Posted on 17th October 2011 in Market News

Automated Trader presented the findings of their annual survey last week at the London Stock Exchange. We attended an extremely interested presentation, panel discussion and Q&A session and wanted to summarise the findings before the official results are published later this year.

The overall consensus was that the continued automation of the trading process is going to continue, the pace of change will increase along with competition and technical complexities. Full end to end automation is still continuing but a mass uptake is going to take longer than expected and people operating a fully automated system will remain in the minority for the foreseeable future. Respondents were predominately from the buy (36.58%) and sell side (20.62%) with the remaining 41.44% being made up of Infrastructure, Vendors etc.

This is a brief summary to give an indication of major trends, as soon as the full results are available online we will post the link.
The key challenges people are currently facing include - finding alpha in increasing competitive markets, managing real-time risk and coping with an ever increasing volume of data. Responses to these challenges include creating smarter not faster strategies, increased use of machine learning algorithms and a quicker than expected take up of FPGA’s (more popular for sell side) or GPU’s (more likely to be used by buy side as they are slightly slower but more flexible).

Latency is still important but people are moving away from latency arbitrage and concentrating on creating alpha that is profitable as long as you ‘one of the fastest’, 35% of respondents fell into this category. Saying that, people are obviously still taking latency seriously and colocation is expected to continue to increase – both to markets and data suppliers.

Decreasing latency equals increased volumes and increasing tick data so everyone is having to deal with more data. This means that people will have to change their systems to deal with these challenges but will also have more data to learn from - swing and roundabouts.

The complexity of systematic trading algorithms is also growing with the mean number of parameters for an algo being 70 with some having up to 1000. With a growing number of parameters it is increasingly hard to recalibrate algorithms ‘manually’ so genetic algorithms and adaptive learning are increasingly common place. Execution algo’s are less complicated with an average of 20 parameters, though there can be up to 25 algo’s that are used in buy side firms.

One of the key areas of discussion was the potential effect of proposed regulation.
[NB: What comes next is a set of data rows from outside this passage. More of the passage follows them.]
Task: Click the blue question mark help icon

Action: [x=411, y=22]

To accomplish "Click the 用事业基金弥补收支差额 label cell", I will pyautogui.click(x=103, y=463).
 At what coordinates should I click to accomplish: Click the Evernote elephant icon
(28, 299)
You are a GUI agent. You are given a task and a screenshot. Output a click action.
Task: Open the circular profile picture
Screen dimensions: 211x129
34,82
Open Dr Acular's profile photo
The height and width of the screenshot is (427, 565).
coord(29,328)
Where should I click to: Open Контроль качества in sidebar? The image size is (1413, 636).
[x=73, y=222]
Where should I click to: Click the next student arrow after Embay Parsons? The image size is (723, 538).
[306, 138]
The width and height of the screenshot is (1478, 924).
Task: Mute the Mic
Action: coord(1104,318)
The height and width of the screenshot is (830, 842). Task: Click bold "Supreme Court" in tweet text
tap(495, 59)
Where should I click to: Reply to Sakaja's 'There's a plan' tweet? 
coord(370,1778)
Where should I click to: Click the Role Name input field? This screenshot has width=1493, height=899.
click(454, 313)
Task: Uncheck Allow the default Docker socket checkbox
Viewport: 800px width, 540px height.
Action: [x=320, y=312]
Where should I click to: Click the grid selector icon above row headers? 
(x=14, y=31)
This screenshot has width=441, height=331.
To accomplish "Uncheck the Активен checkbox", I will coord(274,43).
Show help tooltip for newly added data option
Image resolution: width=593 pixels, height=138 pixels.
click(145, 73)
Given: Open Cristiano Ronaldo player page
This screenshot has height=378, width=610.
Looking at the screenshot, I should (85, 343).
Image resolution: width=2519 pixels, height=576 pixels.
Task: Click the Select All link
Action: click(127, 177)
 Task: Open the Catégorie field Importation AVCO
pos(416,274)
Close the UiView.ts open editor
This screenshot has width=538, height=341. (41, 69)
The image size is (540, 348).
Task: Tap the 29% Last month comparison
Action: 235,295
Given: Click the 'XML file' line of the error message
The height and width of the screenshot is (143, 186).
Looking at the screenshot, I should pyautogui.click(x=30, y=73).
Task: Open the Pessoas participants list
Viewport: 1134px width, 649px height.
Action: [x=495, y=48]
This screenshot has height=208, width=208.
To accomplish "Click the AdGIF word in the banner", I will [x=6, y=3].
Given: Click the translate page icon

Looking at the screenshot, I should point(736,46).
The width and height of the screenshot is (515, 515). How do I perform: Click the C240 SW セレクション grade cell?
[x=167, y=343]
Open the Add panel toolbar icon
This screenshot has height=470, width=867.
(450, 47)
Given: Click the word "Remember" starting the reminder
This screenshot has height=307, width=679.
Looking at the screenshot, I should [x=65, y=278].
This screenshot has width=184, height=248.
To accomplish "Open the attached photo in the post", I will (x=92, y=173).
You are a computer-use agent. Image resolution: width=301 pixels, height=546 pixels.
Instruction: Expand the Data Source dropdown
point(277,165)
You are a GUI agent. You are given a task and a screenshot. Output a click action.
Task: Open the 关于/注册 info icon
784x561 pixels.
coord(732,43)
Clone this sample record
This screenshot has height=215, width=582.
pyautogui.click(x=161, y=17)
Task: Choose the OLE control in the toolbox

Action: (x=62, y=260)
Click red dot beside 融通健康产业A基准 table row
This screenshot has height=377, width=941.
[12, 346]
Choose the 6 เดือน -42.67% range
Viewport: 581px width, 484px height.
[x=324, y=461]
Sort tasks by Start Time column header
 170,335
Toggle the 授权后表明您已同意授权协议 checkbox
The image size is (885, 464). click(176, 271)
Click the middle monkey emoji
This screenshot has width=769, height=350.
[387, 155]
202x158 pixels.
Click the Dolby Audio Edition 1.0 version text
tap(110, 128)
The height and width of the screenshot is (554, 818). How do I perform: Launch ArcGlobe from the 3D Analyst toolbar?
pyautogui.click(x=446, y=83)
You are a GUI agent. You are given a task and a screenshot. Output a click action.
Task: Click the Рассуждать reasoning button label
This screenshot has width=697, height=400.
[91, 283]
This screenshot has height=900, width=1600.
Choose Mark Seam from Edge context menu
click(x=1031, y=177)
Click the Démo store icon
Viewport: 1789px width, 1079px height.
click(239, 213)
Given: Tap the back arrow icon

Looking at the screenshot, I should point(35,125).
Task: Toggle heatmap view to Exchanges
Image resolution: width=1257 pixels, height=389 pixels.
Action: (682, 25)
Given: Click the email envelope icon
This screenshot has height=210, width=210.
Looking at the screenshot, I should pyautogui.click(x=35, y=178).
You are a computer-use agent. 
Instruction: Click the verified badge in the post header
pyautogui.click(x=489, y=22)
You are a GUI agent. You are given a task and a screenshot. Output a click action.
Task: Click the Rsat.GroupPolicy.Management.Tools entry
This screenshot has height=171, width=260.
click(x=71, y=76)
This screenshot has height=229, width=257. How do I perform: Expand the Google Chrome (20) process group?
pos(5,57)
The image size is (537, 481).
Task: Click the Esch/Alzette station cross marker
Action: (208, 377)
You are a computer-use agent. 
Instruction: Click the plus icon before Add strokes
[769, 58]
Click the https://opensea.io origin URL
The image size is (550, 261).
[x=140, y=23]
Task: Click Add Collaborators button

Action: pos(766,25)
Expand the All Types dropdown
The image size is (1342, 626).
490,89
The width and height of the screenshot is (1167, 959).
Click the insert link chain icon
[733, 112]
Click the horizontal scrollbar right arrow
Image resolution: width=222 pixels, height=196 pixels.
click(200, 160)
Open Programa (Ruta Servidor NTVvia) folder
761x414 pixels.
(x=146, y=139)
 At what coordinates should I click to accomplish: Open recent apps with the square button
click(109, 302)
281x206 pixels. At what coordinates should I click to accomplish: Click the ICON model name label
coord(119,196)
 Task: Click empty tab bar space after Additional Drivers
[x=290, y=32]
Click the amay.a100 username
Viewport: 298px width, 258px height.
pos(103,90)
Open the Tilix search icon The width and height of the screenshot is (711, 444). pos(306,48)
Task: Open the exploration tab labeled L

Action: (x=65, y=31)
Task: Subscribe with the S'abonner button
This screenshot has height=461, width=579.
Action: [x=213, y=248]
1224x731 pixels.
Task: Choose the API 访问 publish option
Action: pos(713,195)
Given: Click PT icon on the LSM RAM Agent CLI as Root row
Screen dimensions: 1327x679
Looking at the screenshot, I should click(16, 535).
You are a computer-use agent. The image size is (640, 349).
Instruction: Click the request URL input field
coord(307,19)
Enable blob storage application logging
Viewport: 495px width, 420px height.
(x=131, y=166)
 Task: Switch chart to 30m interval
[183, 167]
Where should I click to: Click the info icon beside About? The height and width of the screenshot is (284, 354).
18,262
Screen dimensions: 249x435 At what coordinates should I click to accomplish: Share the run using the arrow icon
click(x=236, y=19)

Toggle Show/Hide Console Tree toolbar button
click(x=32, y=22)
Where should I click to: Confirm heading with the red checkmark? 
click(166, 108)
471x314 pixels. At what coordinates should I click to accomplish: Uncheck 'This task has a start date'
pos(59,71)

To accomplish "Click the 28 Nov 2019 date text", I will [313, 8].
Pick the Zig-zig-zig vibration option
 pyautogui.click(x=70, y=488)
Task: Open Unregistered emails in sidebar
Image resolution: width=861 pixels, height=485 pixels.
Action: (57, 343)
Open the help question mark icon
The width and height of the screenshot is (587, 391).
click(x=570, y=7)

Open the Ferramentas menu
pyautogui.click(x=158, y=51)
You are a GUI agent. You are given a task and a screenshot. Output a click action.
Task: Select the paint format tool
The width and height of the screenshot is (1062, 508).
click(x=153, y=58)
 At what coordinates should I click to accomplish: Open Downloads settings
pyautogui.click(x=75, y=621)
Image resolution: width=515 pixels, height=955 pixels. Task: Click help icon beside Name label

There are plenty regulations and taxes that have been propositions over the last few years and the general consensus was that increased regulation was not workable and up to 62% of respondents said they would relocate if it got too much. 79% were against Dodd Frank, 80% were against the Financial Transaction tax an d60% said that Trading speed limits would be unworkable.

There were plenty of other areas discussed and I would be happy to talk through specific details on any of the above topics should you so wish, a full 80+ page report can be ordered at http://www.automatedtrader.net/2011_Algorithmic_Trading_Survey_Full_Repo…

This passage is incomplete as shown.